The following is part I was transcribing a game this morning. My first impression was that I must have made a mistake somewhere along the line as the moves looked so bad. On one of the previous forums, T Mark and I used to run a series where you had to guess whether the game was by pros or amateurs. This one I would have ranked at kyu level. The shapes (at first) struck me as horrendous, although I realised later it was the suji (the flow of stones) that felt most wrong. Looking at the resulting actual shapes (katachi), yes there were empty triangles etc, but on the whole you could say Black's bad shape cancelled out White's bad shape.
But even then, something felt off, and my next thought was that the two top young Japanese players here had been at the forefront of training with DeepZen - perhaps they were trying to play like an AI bot?
(;SZ[19]FF[3]
PW[White]
PB[Black]
US[GoGoD95]
;B[pd];W[dc];B[pq];W[dp];B[fq];W[cn];B[qn];W[jp];B[hp];W[eq];B[fp];W[en]
;B[lq];W[hm];B[hn];W[pp];B[gm];W[qq];B[oq];W[op];B[nq];W[pn];B[pm];W[on]
;B[qo];W[qp];B[ln];W[mn];B[mo];W[qk];B[pl];W[pk];B[nl];W[mm];B[nj];W[qg]
;B[lk];W[kn];B[lm];W[ml];B[nm];W[nn];B[km];W[mk];B[oj];W[mj];B[nh];W[hl]
;B[fn];W[in];B[em];W[ho];B[go];W[gn];B[ko];W[eo];B[hn];W[ol];B[om];W[gn]

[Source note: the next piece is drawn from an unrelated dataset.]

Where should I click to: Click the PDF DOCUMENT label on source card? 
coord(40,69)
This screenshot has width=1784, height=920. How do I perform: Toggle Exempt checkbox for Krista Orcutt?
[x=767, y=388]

;B[mi];W[lj];B[hn];W[rk];B[rn];W[gn];B[jj];W[li];B[lh];W[ji];B[hn];W[mg]
;B[mh];W[gn];B[kh];W[ki];B[hn];W[qm];B[ql];W[gn];B[ij];W[jh];B[hn];W[rl]

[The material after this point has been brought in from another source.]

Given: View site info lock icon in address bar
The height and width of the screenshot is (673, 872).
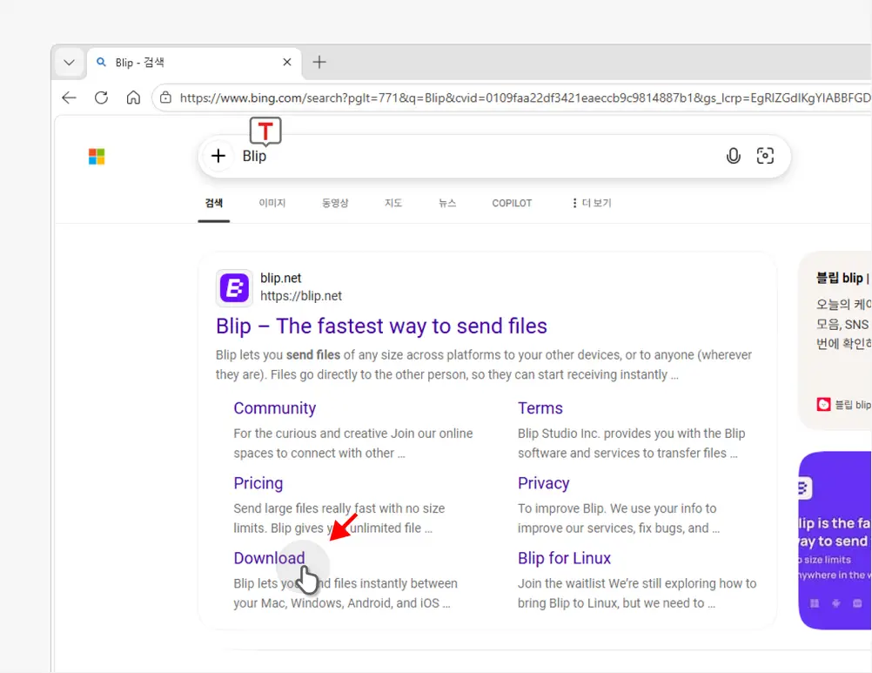Looking at the screenshot, I should (165, 98).
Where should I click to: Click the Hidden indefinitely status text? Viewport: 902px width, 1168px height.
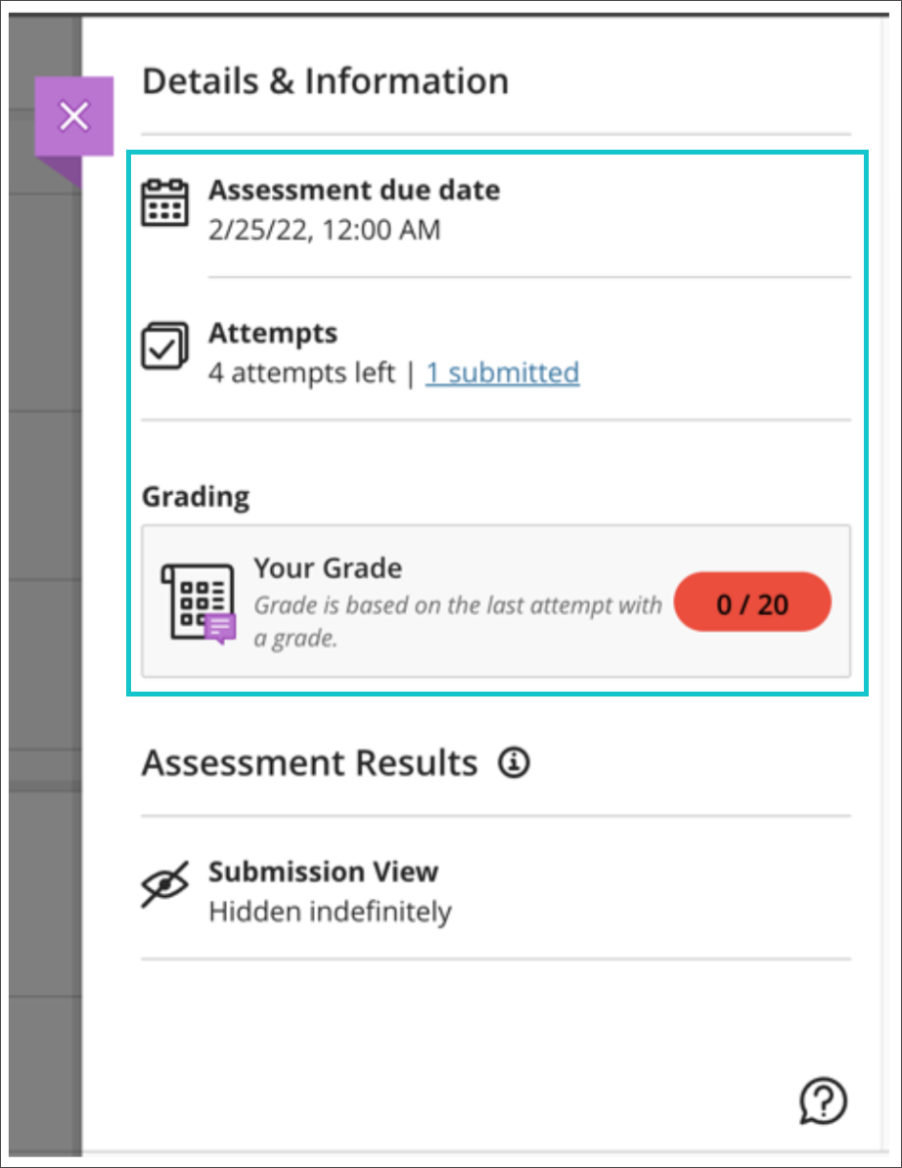coord(329,912)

;B[rm];W[gn];B[jg];W[ig];B[hn];W[jf];B[kg];W[gn];B[if];W[hh];B[hf];W[gl]
;B[hn];W[io];B[gj];W[gi];B[hi];W[fj];B[fk];W[gk];B[hj];W[fh];B[fl];W[gn]
;B[ej];W[fi];B[hn];W[kp];B[lp];W[gn];B[hg];W[ih];B[hn];W[kk];B[il];W[gn]

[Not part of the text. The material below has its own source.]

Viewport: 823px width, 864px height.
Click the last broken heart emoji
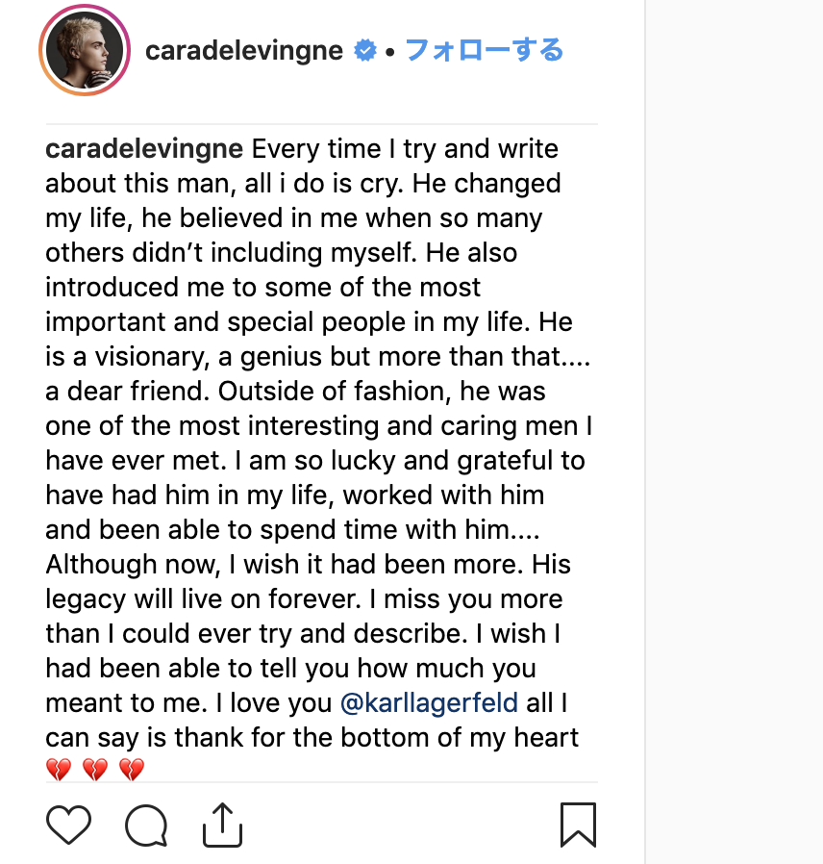click(x=132, y=769)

;B[im];W[fm];B[gg];W[fo];B[gh]W]rs])
It's a weird game worth looking at anyway, but I took a look with LeelaZero. I was taken aback by the results. There were no 3-3 invasions or shoulder hits but almost every move was in a margin-of-error range that I presume was very acceptable. What I mean by that is the winrate changed by a very modest amount, usually down though not always, within less than a percentage point in most cases. The only moves that showed a big change in the early stages were 49 and 56 (-10% and -11%). These two big mistakes cancelled each other out but the trend was for Black to accumulate more tiny mistakes and he eventually lost.
The impression I have been getting up to now, perhaps wrongly but mainly from myself and others pointing up apparent pro mistakes in problem books, is that pros have been making lots more big mistakes than in this weird game, and we should be more prepared to question their judgement.
So I took a look at some other recent (i.e. AI-influenced) games, and it seems again that pros are getting winrate changes that are being held within a very low range. I certainly did not get that sort of pattern when I looked at some famous Edo period games before.
At best, what I think I have found can only be indicative, but I'm curious to know whether other people have an impression that modern pros have already been able to adopt some AI knowledge/feeling (and, as I've said, outside the usual 3-3/shoulder hit novelty paradigm)?